The QUEST Center in Foster Hall transformed into a Louisiana swamp complete with a critter camp and a fishing camp for the Louisiana Creature Feature Showcase of first and third grade work. First graders learned about habitats and the animals that call them home, and third graders learned all about arthropods. The two topics came together in an exciting final display that highlighted weeks of discovery.
Upon entering the QUEST Center, visitors were greeted by students dressed in an array of costumes. There was everything from first grade butterflies and black bears to a third grade saddleback caterpillar and a velvet ant. In front of each creature was a button that visitors pressed to activate the presentation. Once the buttons were pressed, the students shared fun facts about the creatures of their choice.

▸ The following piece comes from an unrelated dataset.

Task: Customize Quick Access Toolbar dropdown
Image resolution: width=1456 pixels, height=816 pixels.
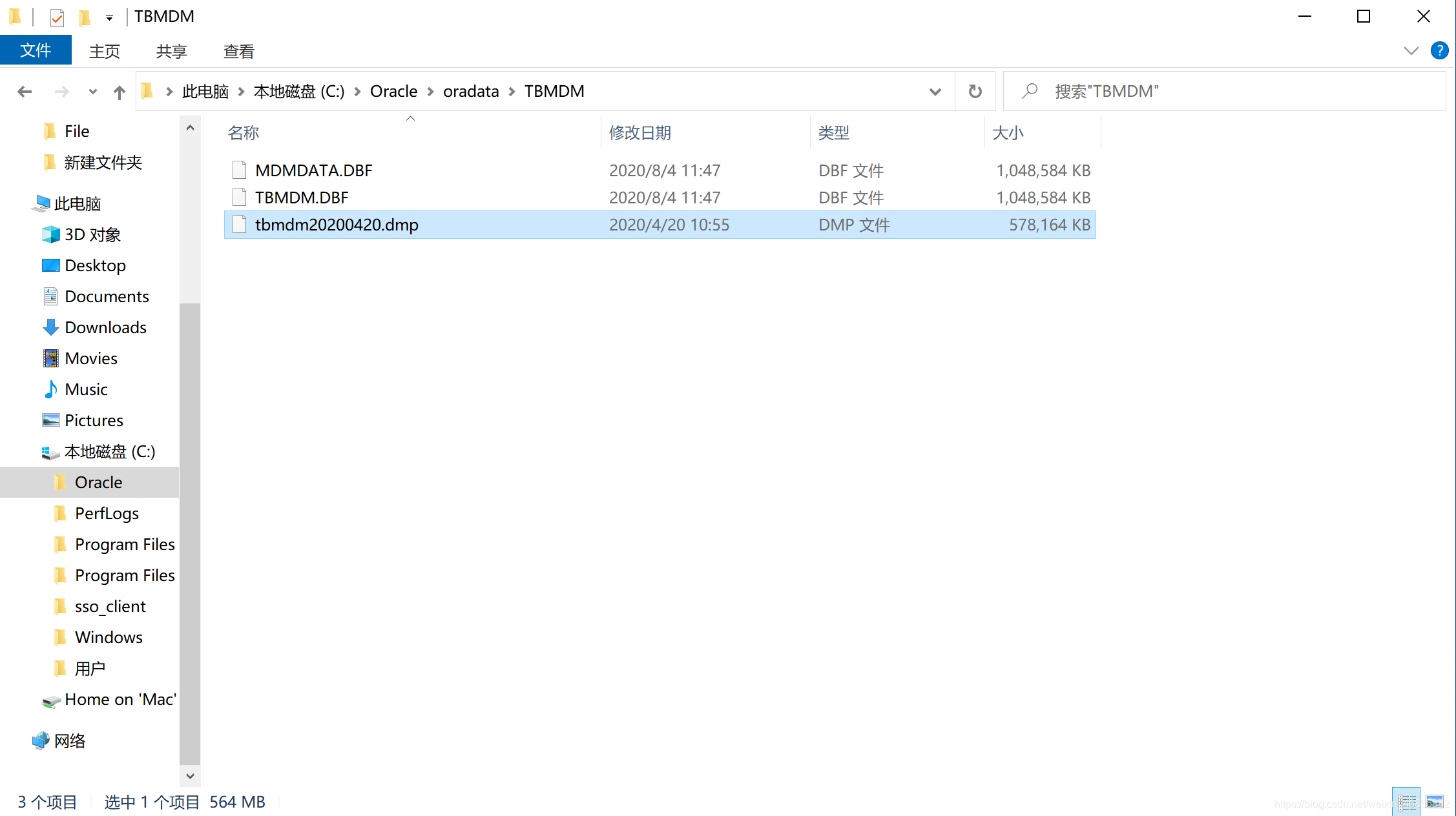Action: [109, 17]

It was obvious just how much the students enjoyed the experience.
“My favorite part was making our sculptures,” says third grader Arlie Bond who was a black widow spider for the occasion. “It was challenging but fun at the same time.”

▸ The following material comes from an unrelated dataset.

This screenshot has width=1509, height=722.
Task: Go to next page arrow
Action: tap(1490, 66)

Classmate Samantha Johnston, who was a daddy long legs, says her favorite part was “making costumes and working on the script.” She also enjoyed “adding details to make it interesting and exciting” like the jumping element she shared.
Across the path, Milo Gutfreund who was a golden silk orb-weaver says he enjoyed making his costume. He chose his creature based on inspiration from a family camping trip to north Louisiana where he observed webs in the sunlight.
It Takes Teamwork to Build a Swamp
Students were not alone in their excitement. Teachers and QUEST Center Coordinator Dr. Elizabeth Lewis were thrilled with the project. The adults point out the tremendous collaboration needed to bring the project to life. The third and first grade teams worked together to create a cohesive presentation. Lower School art teacher Caroline Hagan provided QUEST Center art lessons to help with creating the creature sculptures using recycled materials. Faculty and staff contributed recyclable materials to be transformed into creatures and decorations like cypress knees. Students and families made costumes at home. It was an impressive display of teamwork and community in support of a memorable lesson for students.
The Louisiana Creature Feature project was project-based learning at its best. Over the course of the project, students dissected owl pellets, examined the difference between crawfish and grasshoppers, took a field trip to the Bluebonnet Swamp and toured the Atchafalaya Basin. The final showcase was a fitting celebration for a lesson brimming with exciting learning opportunities.